- _Questions to answer_
#1 In the Iraq war article below, turn the paragraph that begins "The U.S. isn't fighting the Sunnis any more" into a short bulleted list that keeps its main facts.
#2 According to the Iraq war article below, in what month did Muqtada al-Sadr declare a ceasefire?
#3 The Iraq war article below says al-Qaeda in Iraq has been declared "dead and buried." Using the article's own explanation, say what brought this about.

- _Document section_
Who is the enemy? Who is the United States fighting in Iraq? And what's the objective?
Nearly five years into the war, the answers to these basic questions should be obvious. In the Alice in Wonderland-like wilderness of mirrors that is Iraq, though, they're anything but.
The U.S. isn't fighting the Sunnis any more. Almost the entire Sunni establishment is either actively co-operating with the American military or sullenly tolerating what it hopes will be a receding occupation. Across Sunni-dominated parts of Iraq, the U.S. is helping to build army and police units as well as neighbourhood patrols — the Pentagon calls them "concerned citizens" — out of former resistance fighters. Attacks on U.S. forces in Sunni-dominated areas, including the once violent hot-bed city of Ramadi, the capital of Anbar Province, have fallen dramatically.
U.S. forces aren't fighting the Shiites. The Shia merchant class and elite, organized into the mostly pro-Iranian Supreme Iraqi Islamic Council and the Islamic Dawa party, are part of the government that the United States created and supports. The far more popular forces of Muqtada al-Sadr and his Mahdi Army aren't the enemy either. In August, Mr. al-Sadr declared a ceasefire, ordering his militia to stand down; since then, attacks on U.S. forces in Shia-dominated areas of Iraq have fallen off sharply. Though recent, provocative attacks by U.S. troops, in conjunction with Iraqi forces, on Sadrist strongholds in Baghdad, Diwaniya and Karbala have caused Mr. al-Sadr to threaten to cancel the ceasefire, and though intra-Shiite fighting is still occurring in many parts of southern Iraq, there is no Shia enemy that justifies a continued American presence.
And the United States certainly isn't fighting the Kurds. For decades, the Kurds have been America's closest allies in Iraq. Since 2003, the three Kurdish-dominated provinces have been fairly peaceful.
The United States isn't exactly fighting al-Qaeda any more either. Despite U.S. President George Bush's almost frantic efforts to portray the war as a last-ditch, Alamo-like stand against Osama bin Laden's army, commanders on the ground are having a hard time finding pockets of al-Qaeda to attack these days. In recent weeks, General David Petraeus, Ambassador Ryan Crocker and other authorities have pretty much declared al-Qaeda in Iraq dead and buried. That happy funeral is the result not of brilliant U.S. counterinsurgency efforts, but of the resolve of America's new-found Sunni allies to exterminate the group. Gen. Petraeus now admits that al-Qaeda has been expelled from all its strongholds in Baghdad. In Anbar, says Mr. Crocker, "People do feel the weight's off. Al-Qaeda is simply gone."

- _Recorded data_

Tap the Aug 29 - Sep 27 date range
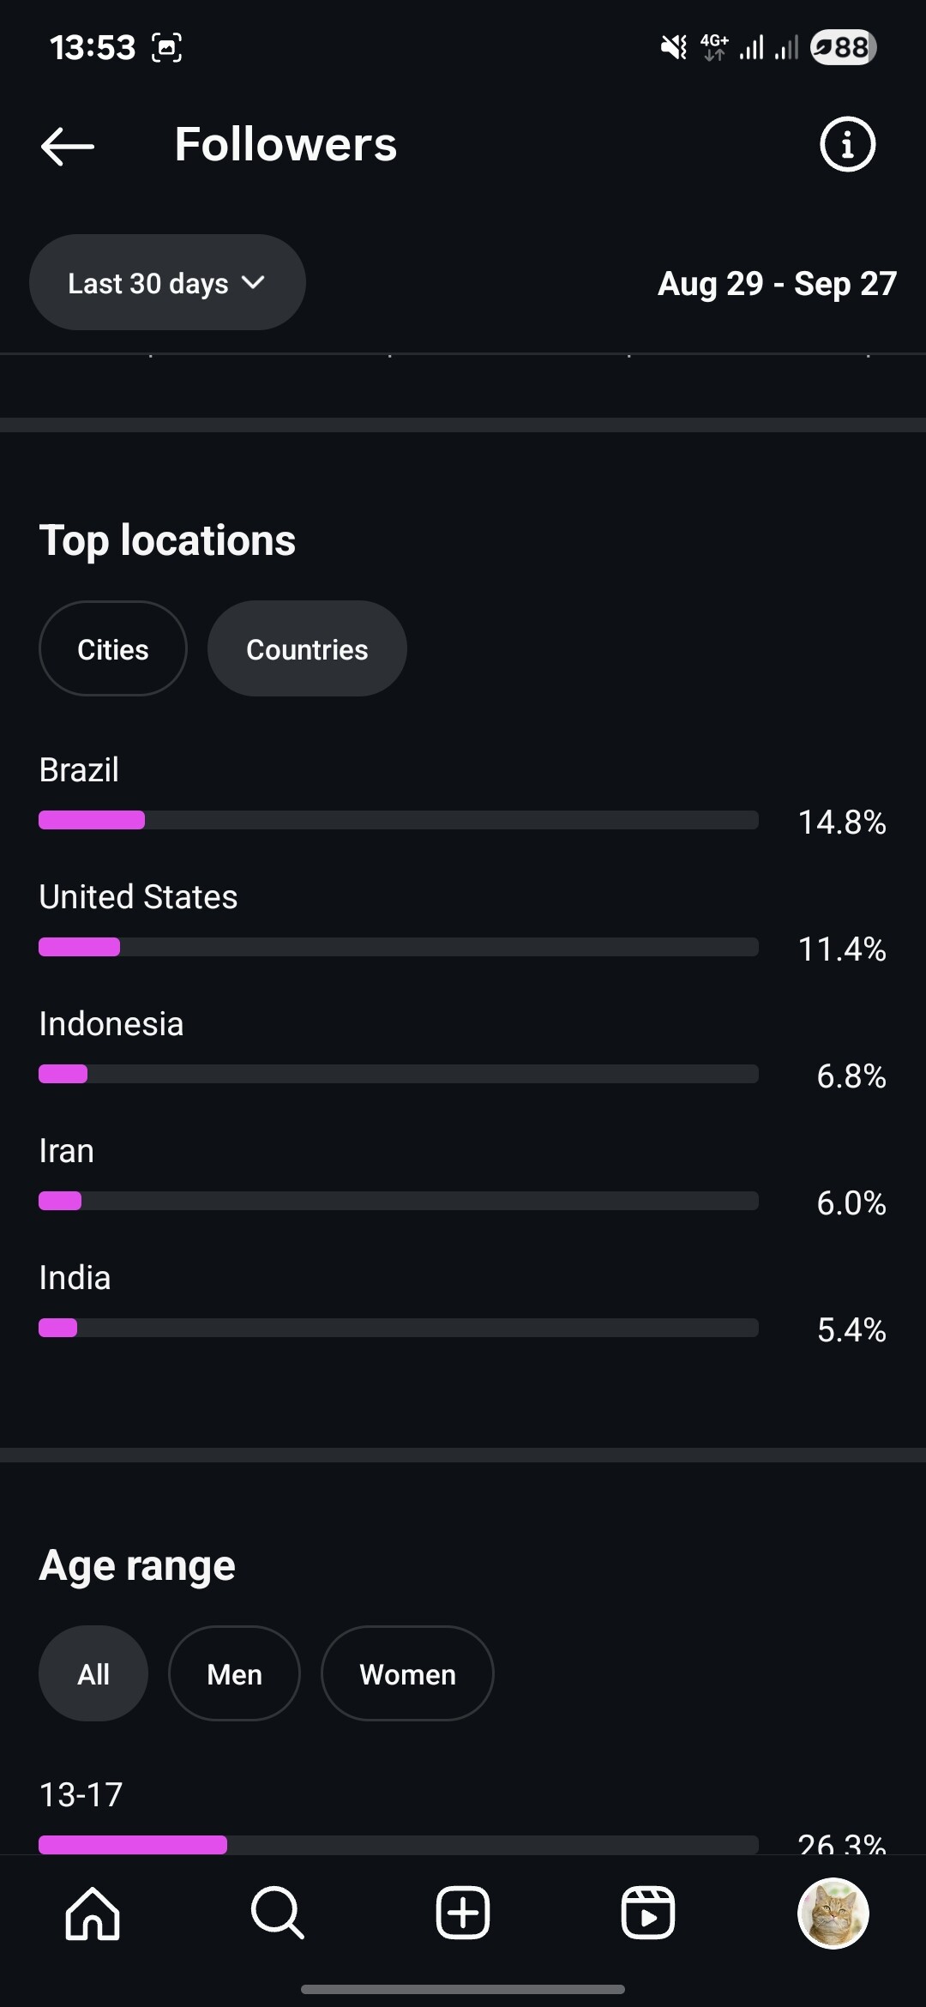The height and width of the screenshot is (2007, 926). tap(777, 283)
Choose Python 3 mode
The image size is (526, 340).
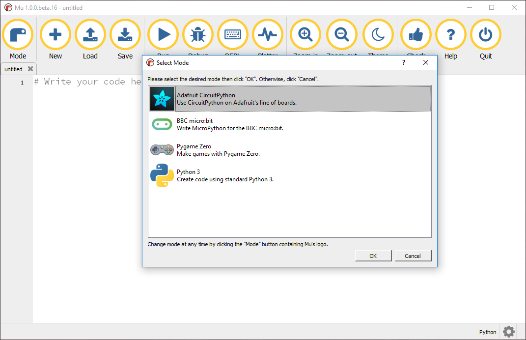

- _Answers to each task_
#1
- The U.S. no longer fights the Sunnis.
- Almost the whole Sunni establishment either works with the American military or grudgingly tolerates an occupation it hopes is winding down.
- In Sunni-dominated parts of Iraq, the U.S. is helping build army and police units and neighborhood patrols, which the Pentagon calls "concerned citizens," out of former resistance fighters.
- Attacks on U.S. forces in these areas have fallen dramatically, including in Ramadi, the capital of Anbar Province and once a violent hot-bed city.

#2 In August.

#3 The article says it came about through the determination of America's new Sunni allies to wipe out the group. It does not credit brilliant U.S. counterinsurgency efforts.